Short task – Format the material, from its first line through the line holding "Action: pyautogui.click(x=281, y=1106)", inclusive, as a Markdown table with the columns Row and Line text, skipping blank lines. Leave the pictures out.

Element and text location data –

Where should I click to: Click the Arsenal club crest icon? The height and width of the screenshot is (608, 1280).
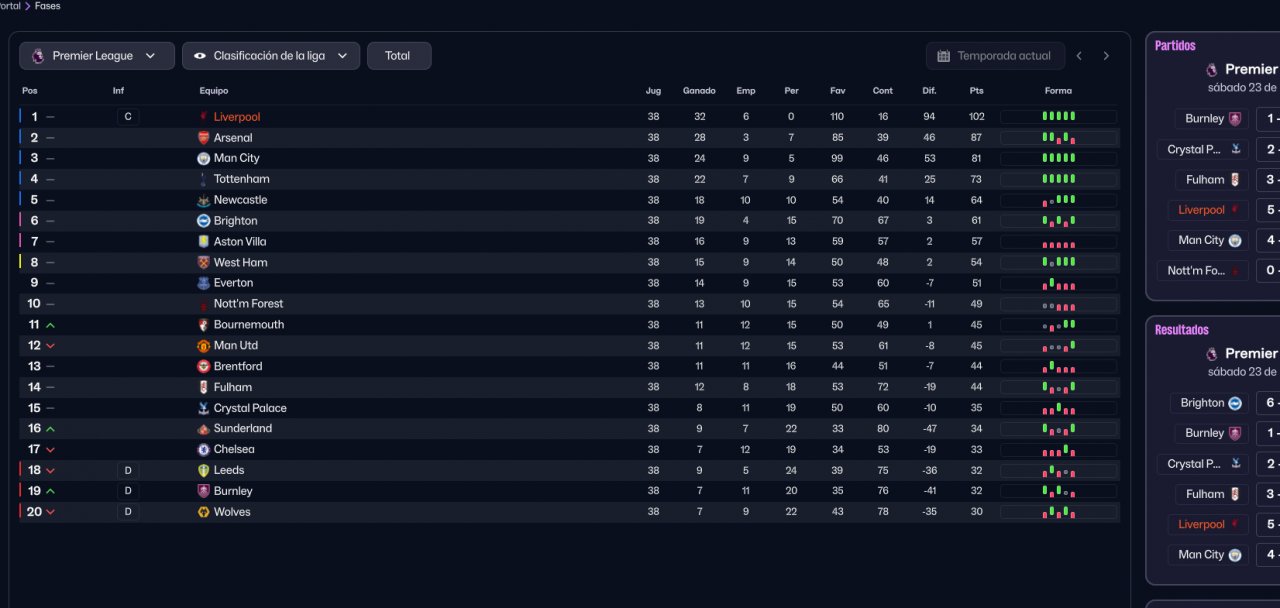[203, 138]
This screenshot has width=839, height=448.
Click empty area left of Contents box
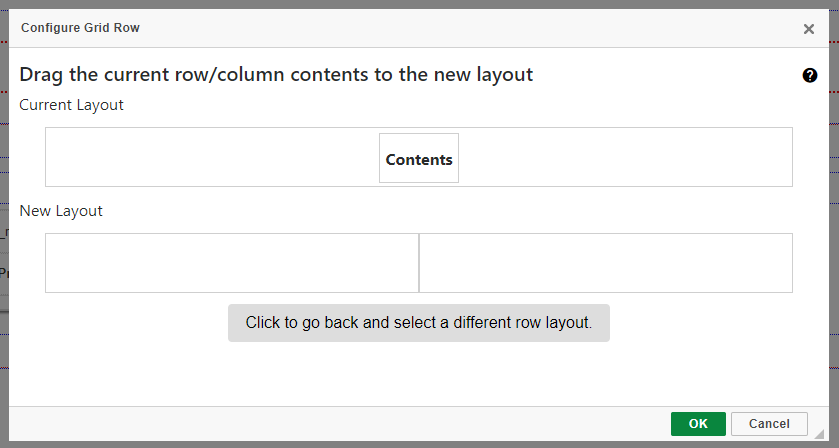click(212, 157)
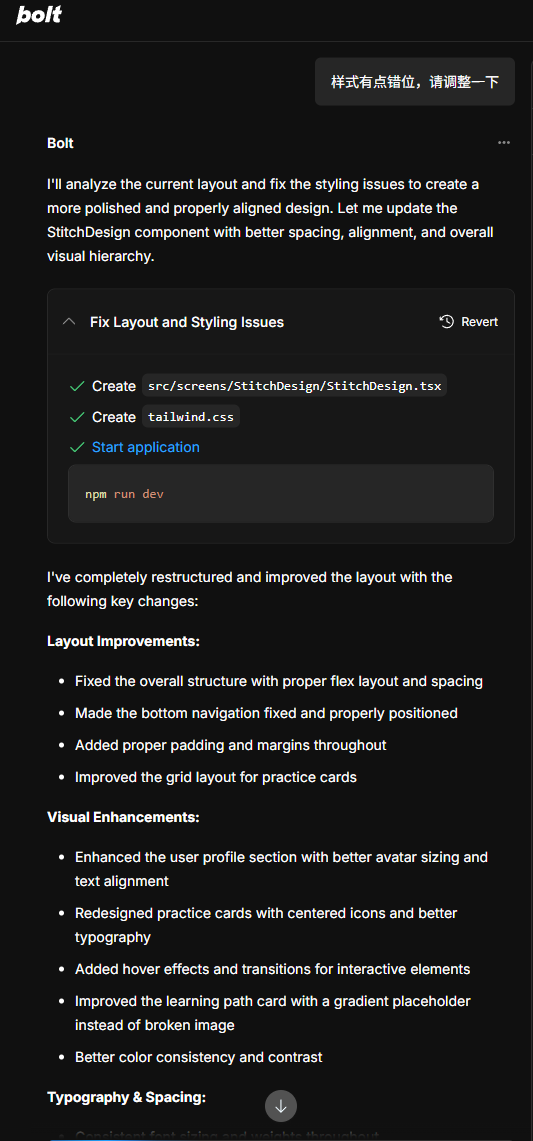The width and height of the screenshot is (533, 1141).
Task: Jump to bottom with the down-arrow button
Action: pyautogui.click(x=281, y=1106)
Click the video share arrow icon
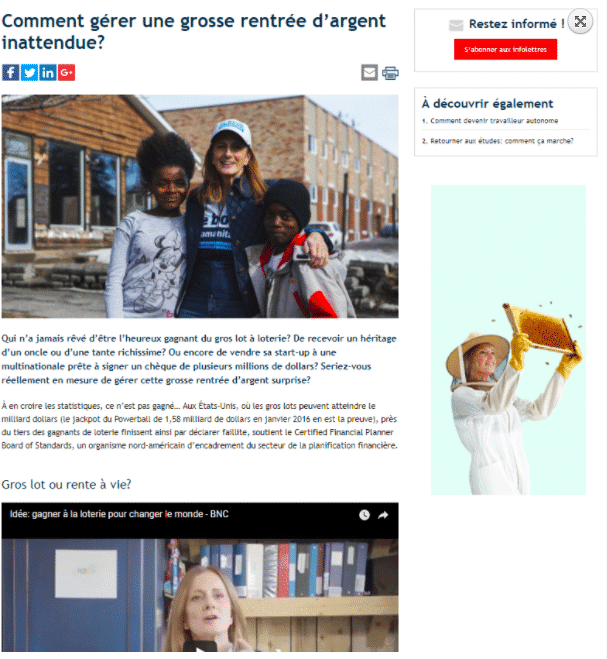The height and width of the screenshot is (659, 607). (x=383, y=515)
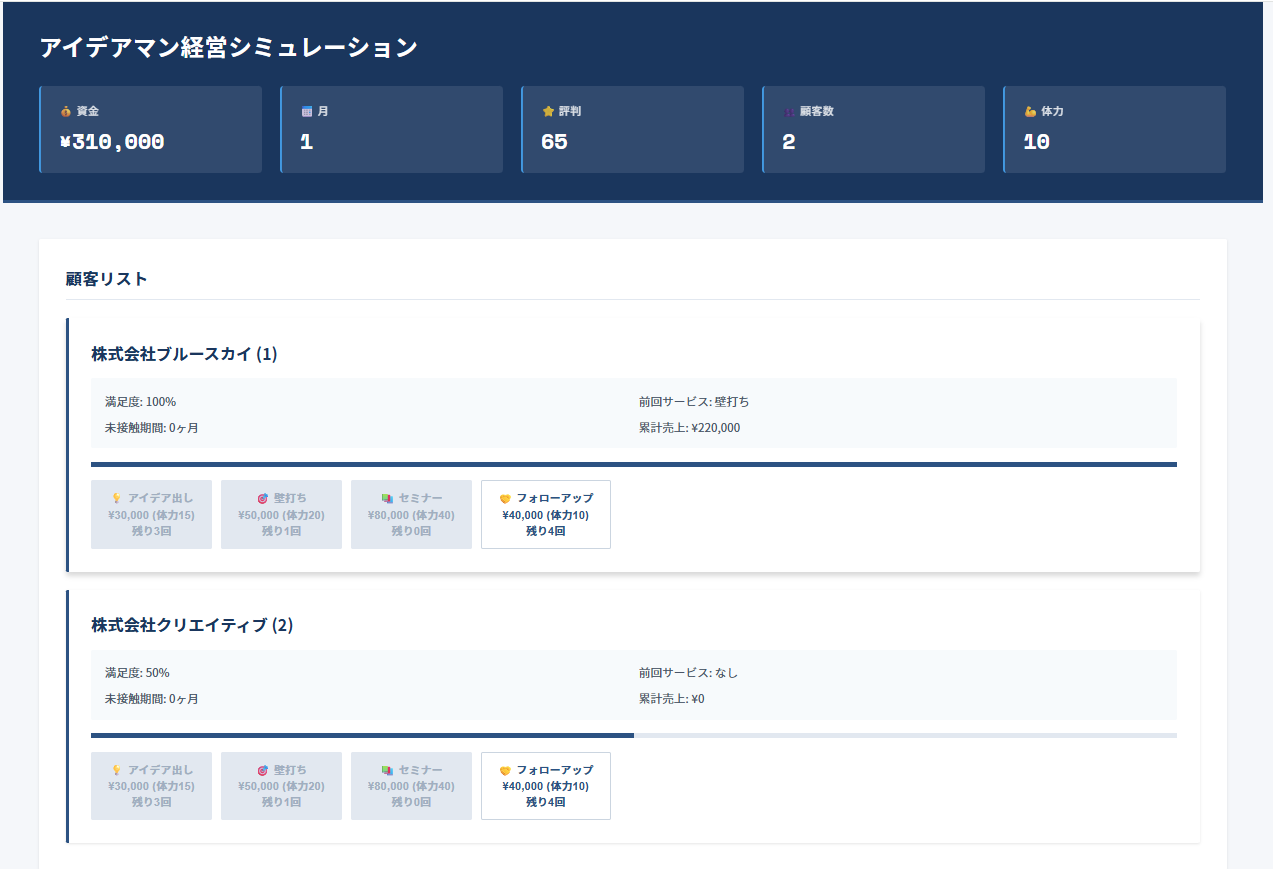Click the satisfaction progress bar for 株式会社クリエイティブ
Image resolution: width=1273 pixels, height=869 pixels.
click(633, 735)
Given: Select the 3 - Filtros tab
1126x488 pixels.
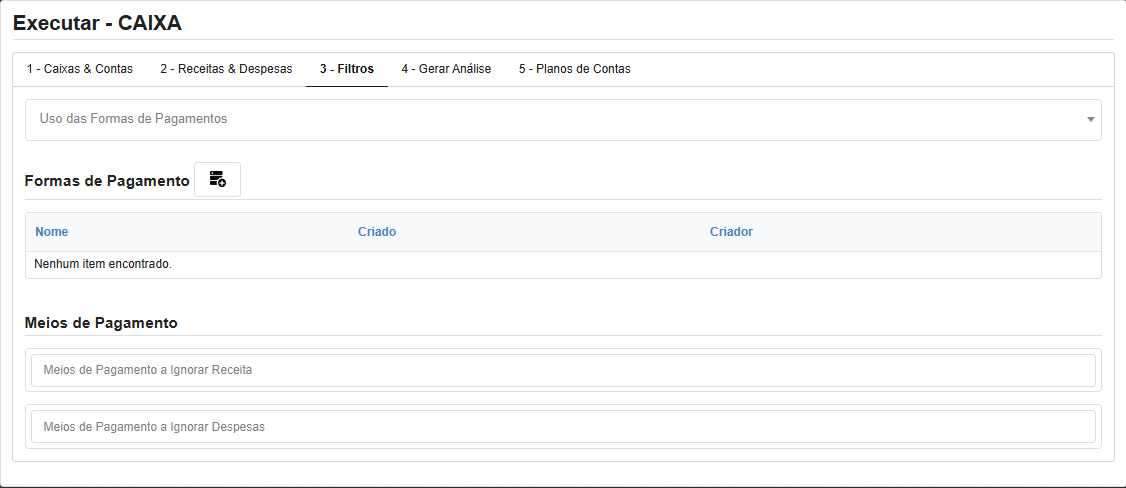Looking at the screenshot, I should tap(347, 69).
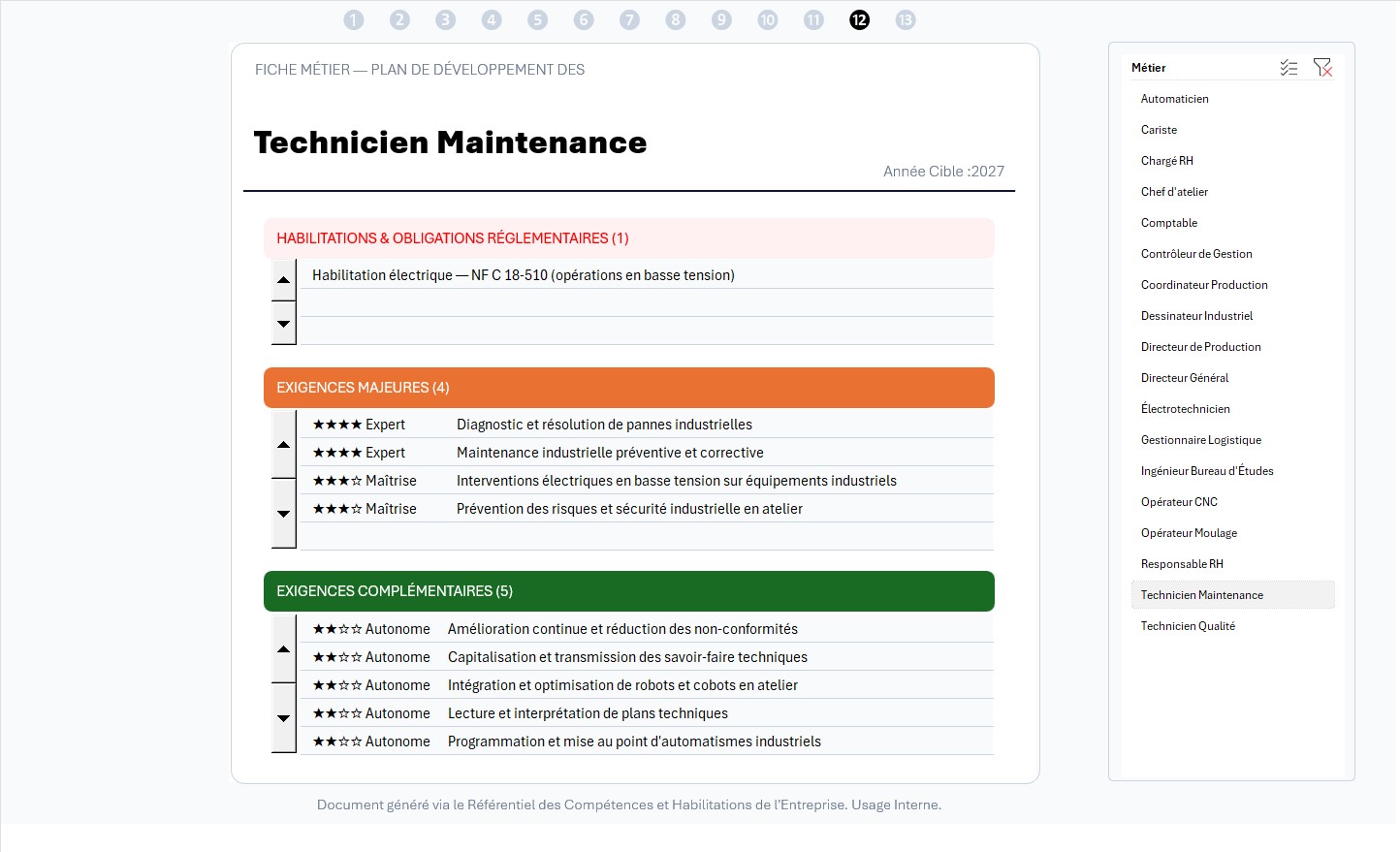Go to page 1 navigation circle
1400x852 pixels.
354,19
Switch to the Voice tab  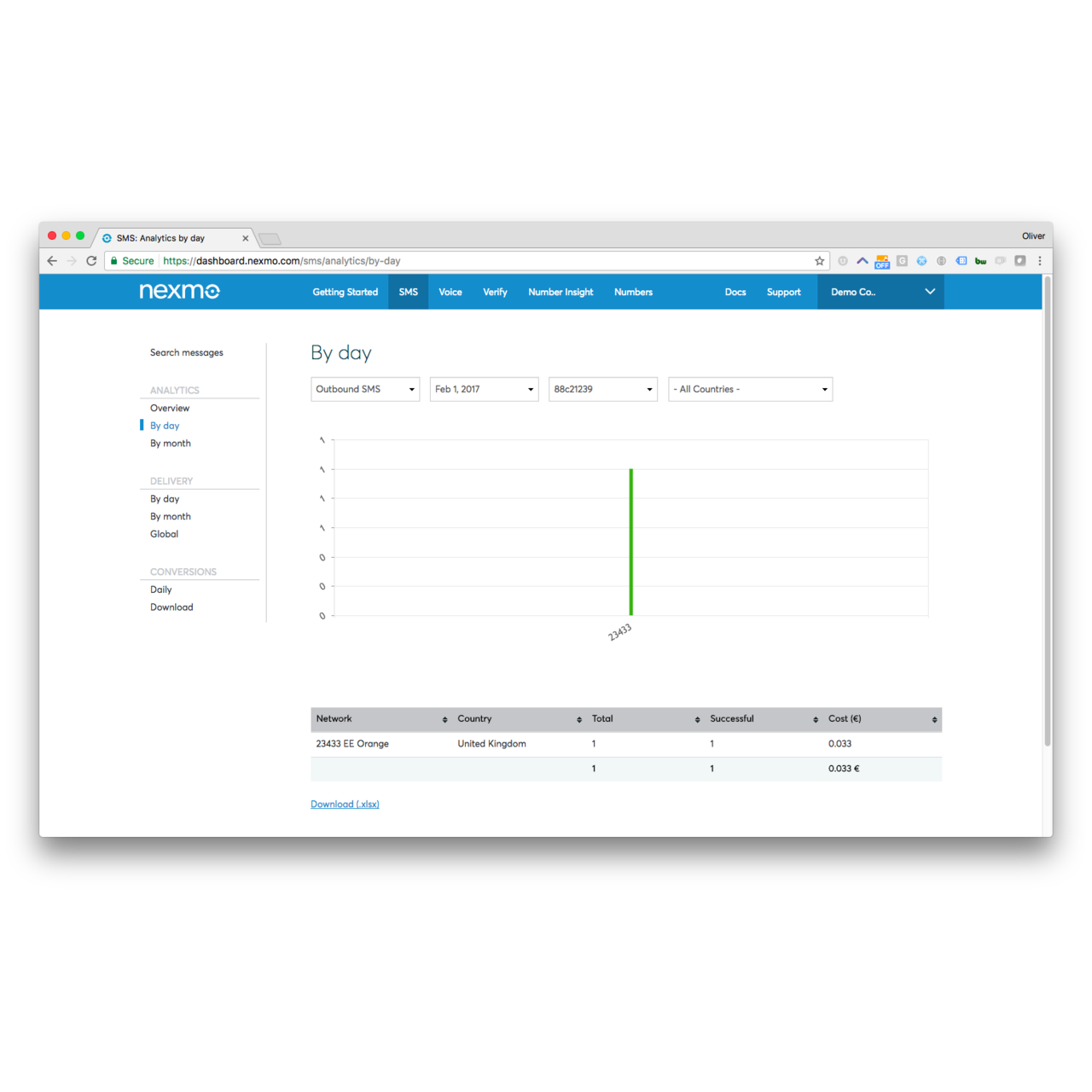pyautogui.click(x=450, y=292)
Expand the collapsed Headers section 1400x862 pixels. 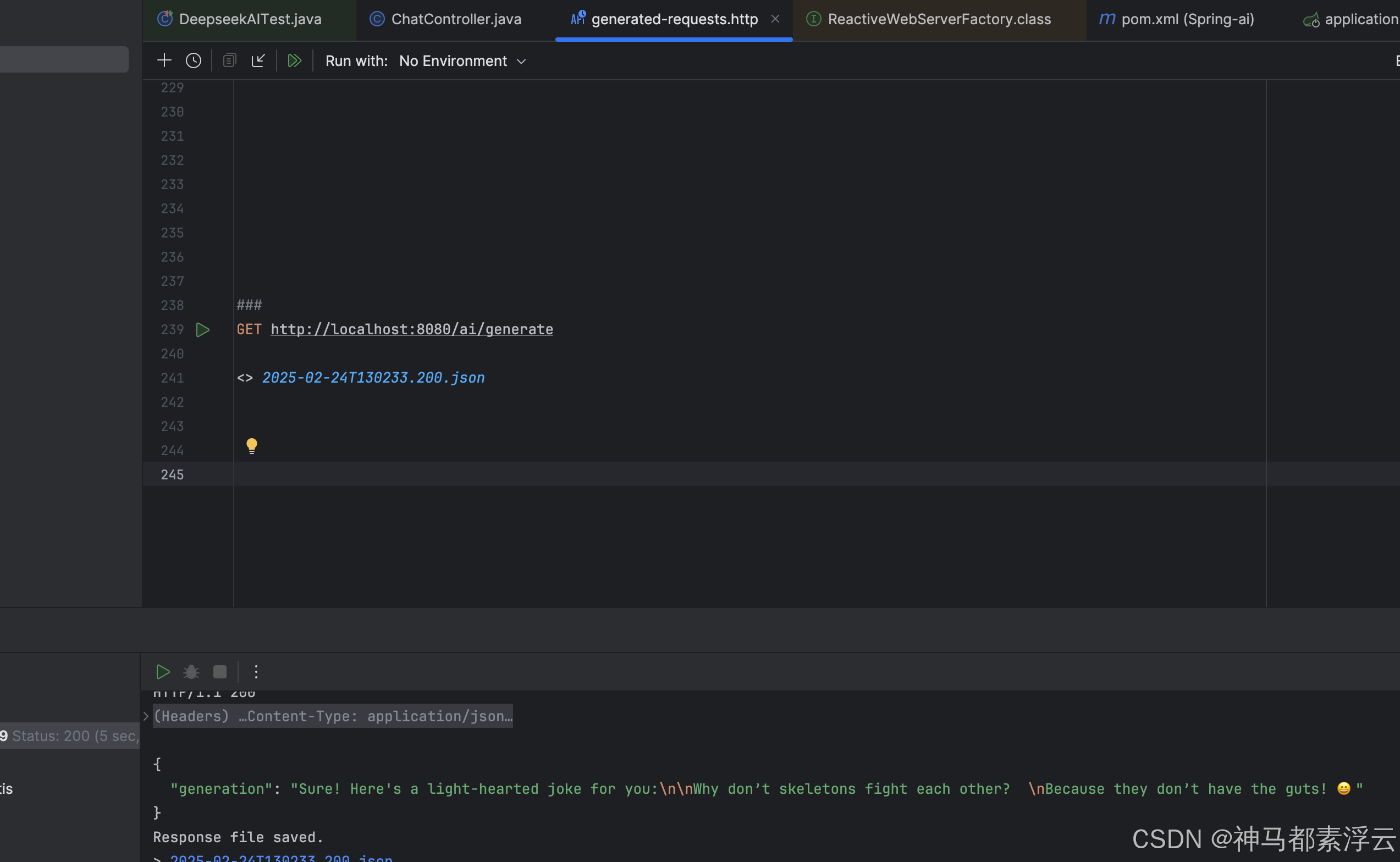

Expected output –
| Row | Line text |
|---|---|
| 1 | Where should I click to: Click the Arsenal club crest icon? The height and width of the screenshot is (608, 1280). |
| 2 | [203, 138] |
| 3 | This screenshot has width=839, height=448. |
| 4 | Click empty area left of Contents box |
| 5 | click(212, 157) |
| 6 | The width and height of the screenshot is (533, 1141). |
| 7 | Task: Jump to bottom with the down-arrow button |
| 8 | Action: pyautogui.click(x=281, y=1106) |